(Request):
Change every occurrence of "screenshot" to "page capture" in the items below and reproduce them with everything else unchanged. Leave the pictures out of your answer.

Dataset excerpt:

◆ ◆ ◆ ◆

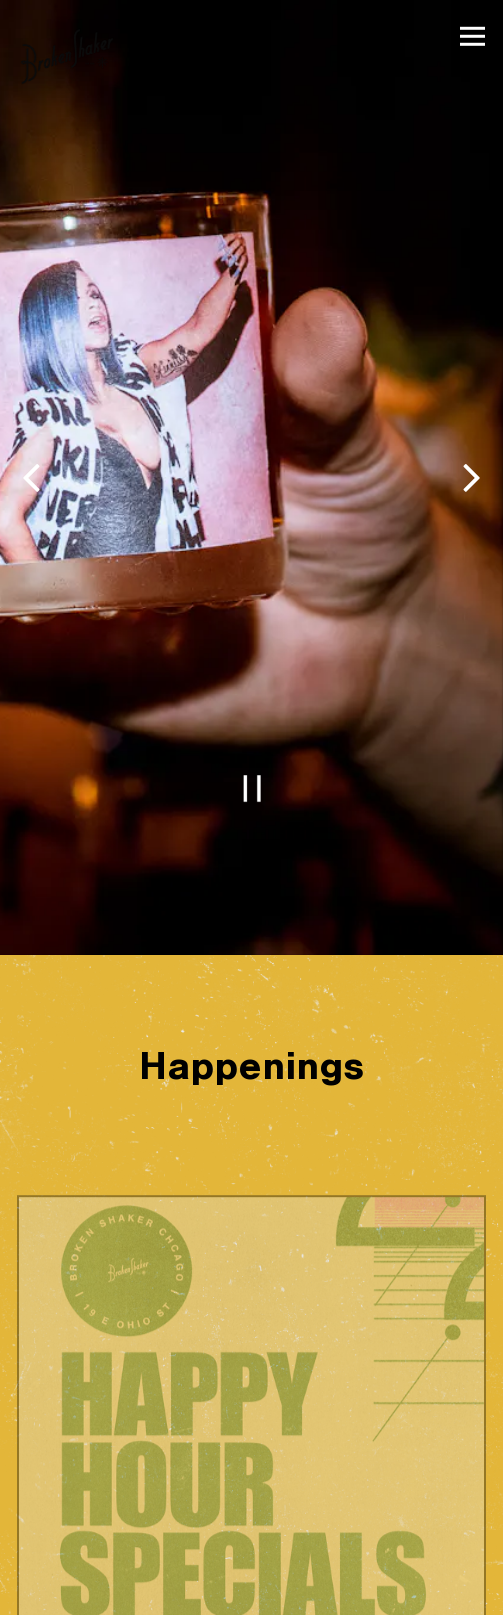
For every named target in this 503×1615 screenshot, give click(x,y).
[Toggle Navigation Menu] (472, 36)
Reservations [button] (252, 1595)
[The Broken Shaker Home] (67, 56)
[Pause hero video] (252, 739)
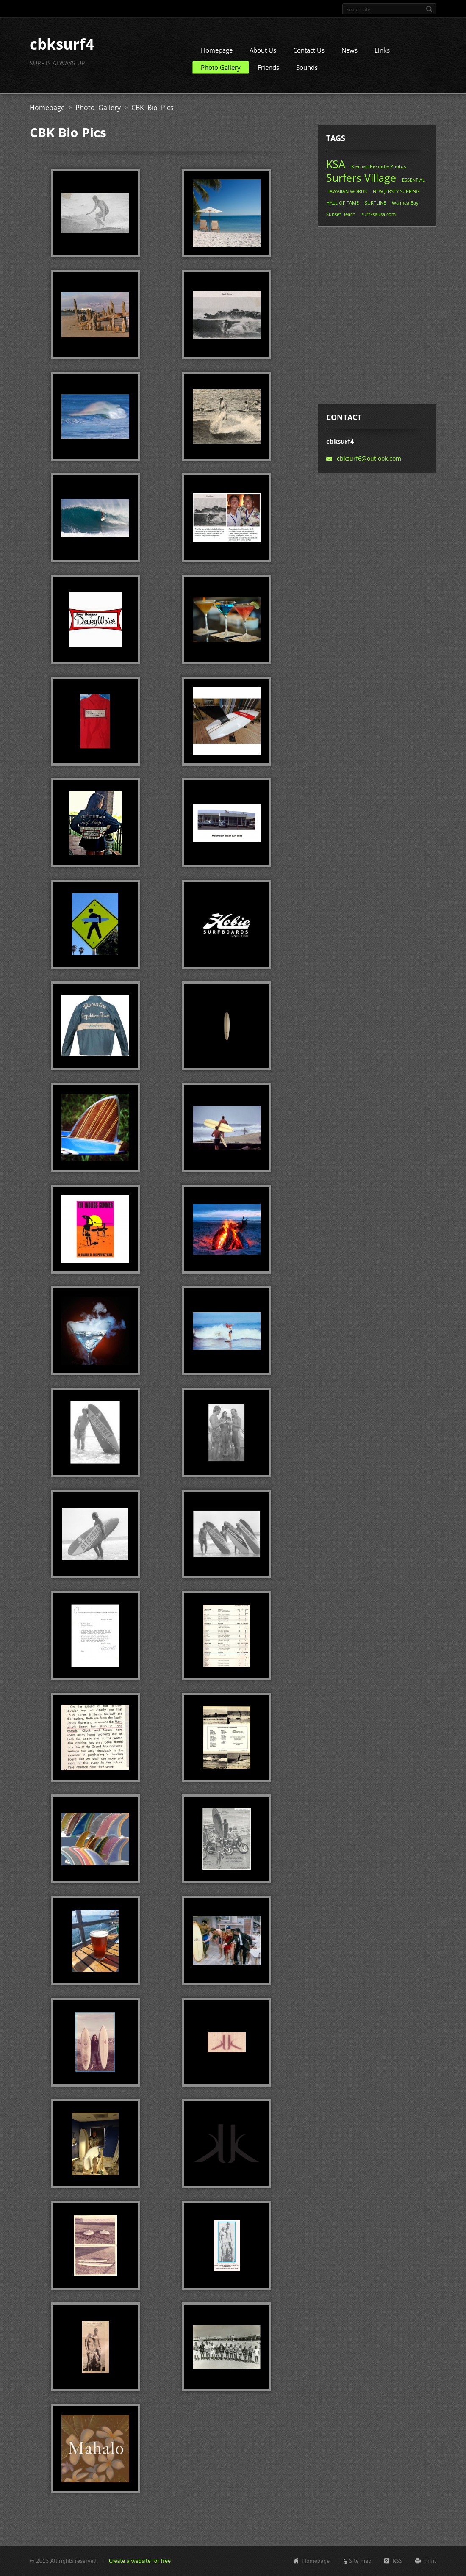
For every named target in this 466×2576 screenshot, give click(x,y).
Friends (268, 70)
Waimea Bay (405, 206)
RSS (397, 2561)
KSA (335, 167)
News (349, 53)
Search (429, 9)
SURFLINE (375, 206)
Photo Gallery (221, 70)
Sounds (307, 70)
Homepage (217, 53)
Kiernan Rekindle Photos (378, 169)
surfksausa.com (378, 217)
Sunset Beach (340, 217)
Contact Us (309, 53)
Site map (360, 2561)
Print (430, 2561)
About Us (263, 53)
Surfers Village (361, 181)
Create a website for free (140, 2561)
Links (382, 53)
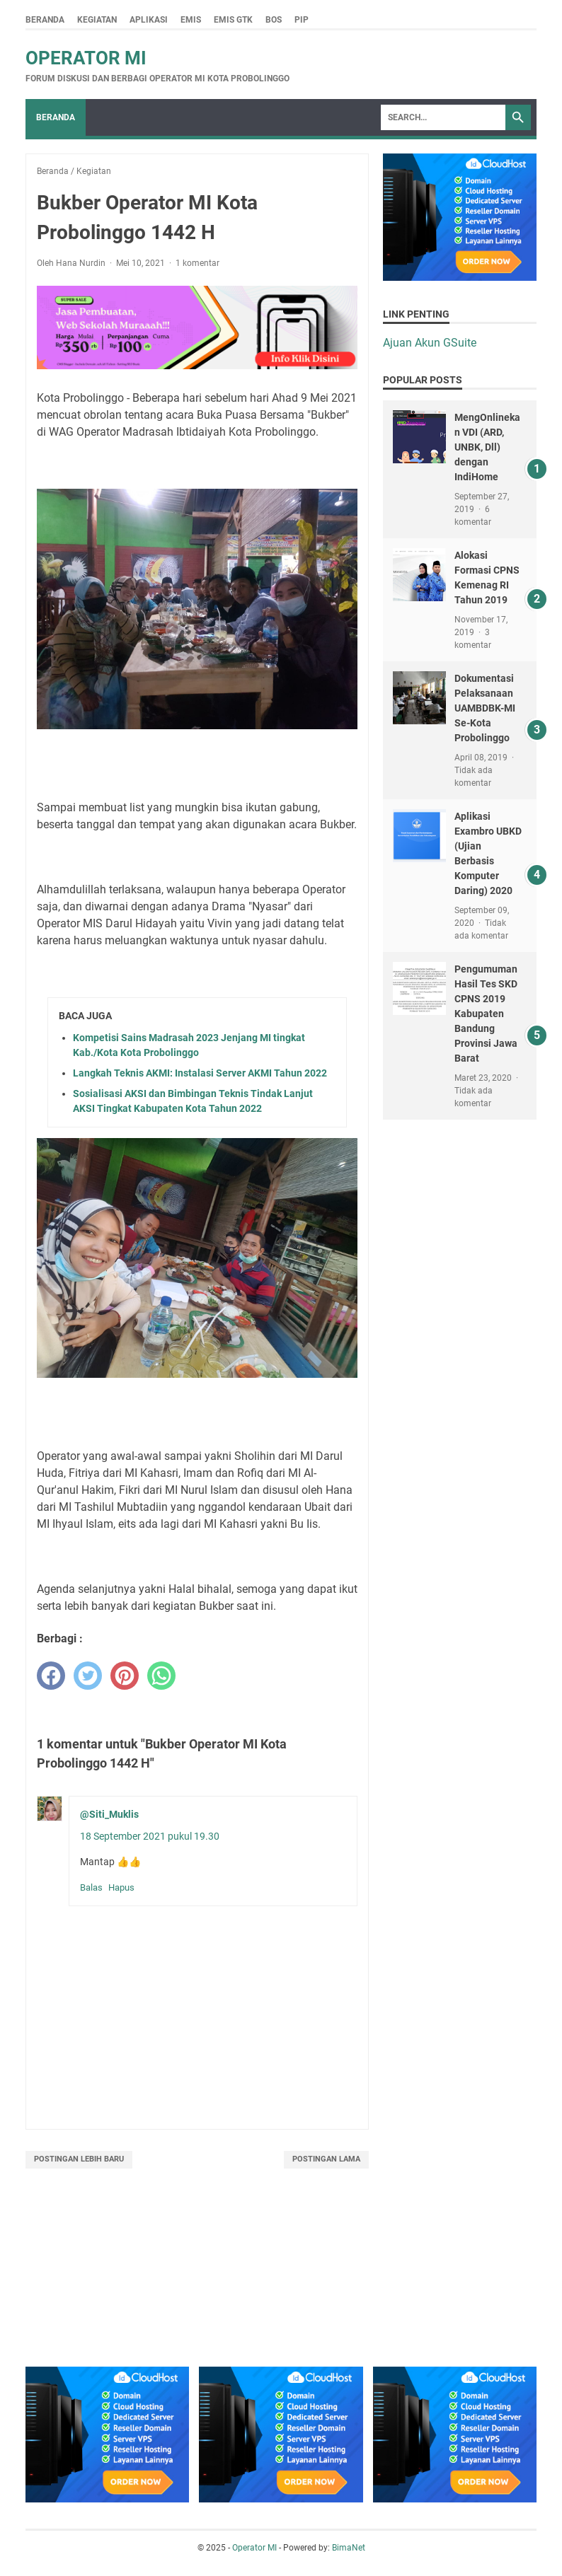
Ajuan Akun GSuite (429, 342)
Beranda (44, 20)
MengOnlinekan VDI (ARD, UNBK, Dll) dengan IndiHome (487, 447)
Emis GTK (233, 20)
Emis (190, 20)
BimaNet (348, 2548)
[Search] (443, 117)
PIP (301, 20)
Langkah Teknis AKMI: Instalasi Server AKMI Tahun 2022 (200, 1073)
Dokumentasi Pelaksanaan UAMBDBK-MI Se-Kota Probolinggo (484, 708)
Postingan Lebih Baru (79, 2159)
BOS (273, 20)
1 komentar (197, 263)
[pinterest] (124, 1675)
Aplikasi (149, 20)
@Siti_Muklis (109, 1814)
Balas (91, 1887)
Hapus (121, 1887)
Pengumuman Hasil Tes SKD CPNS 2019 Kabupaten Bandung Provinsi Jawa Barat (485, 1013)
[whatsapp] (161, 1675)
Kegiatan (97, 20)
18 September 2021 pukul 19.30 (149, 1836)
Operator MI (86, 58)
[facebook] (51, 1675)
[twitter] (88, 1675)
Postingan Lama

◆ ◆ ◆ ◆

(Problem solution):
For every named target in this 503×1615 page capture, give click(x,y).
[Toggle Navigation Menu] (472, 36)
Reservations [button] (252, 1595)
[The Broken Shaker Home] (67, 56)
[Pause hero video] (252, 739)
For every named target in this 466×2576 page capture, give click(x,y).
Friends (268, 70)
Waimea Bay (405, 206)
RSS (397, 2561)
KSA (335, 167)
News (349, 53)
Search (429, 9)
SURFLINE (375, 206)
Photo Gallery (221, 70)
Sounds (307, 70)
Homepage (217, 53)
Kiernan Rekindle Photos (378, 169)
surfksausa.com (378, 217)
Sunset Beach (340, 217)
Contact Us (309, 53)
Site map (360, 2561)
Print (430, 2561)
About Us (263, 53)
Surfers Village (361, 181)
Create a website for free (140, 2561)
Links (382, 53)
Ajuan Akun GSuite (429, 342)
Beranda (44, 20)
MengOnlinekan VDI (ARD, UNBK, Dll) dengan IndiHome (487, 447)
Emis GTK (233, 20)
Emis (190, 20)
BimaNet (348, 2548)
[Search] (443, 117)
PIP (301, 20)
Langkah Teknis AKMI: Instalasi Server AKMI Tahun 2022 (200, 1073)
Dokumentasi Pelaksanaan UAMBDBK-MI Se-Kota Probolinggo (484, 708)
Postingan Lebih Baru (79, 2159)
BOS (273, 20)
1 komentar (197, 263)
[pinterest] (124, 1675)
Aplikasi (149, 20)
@Siti_Muklis (109, 1814)
Balas (91, 1887)
Hapus (121, 1887)
Pengumuman Hasil Tes SKD CPNS 2019 Kabupaten Bandung Provinsi Jawa Barat (485, 1013)
[whatsapp] (161, 1675)
Kegiatan (97, 20)
18 September 2021 pukul 19.30 (149, 1836)
Operator MI (86, 58)
[facebook] (51, 1675)
[twitter] (88, 1675)
Postingan Lama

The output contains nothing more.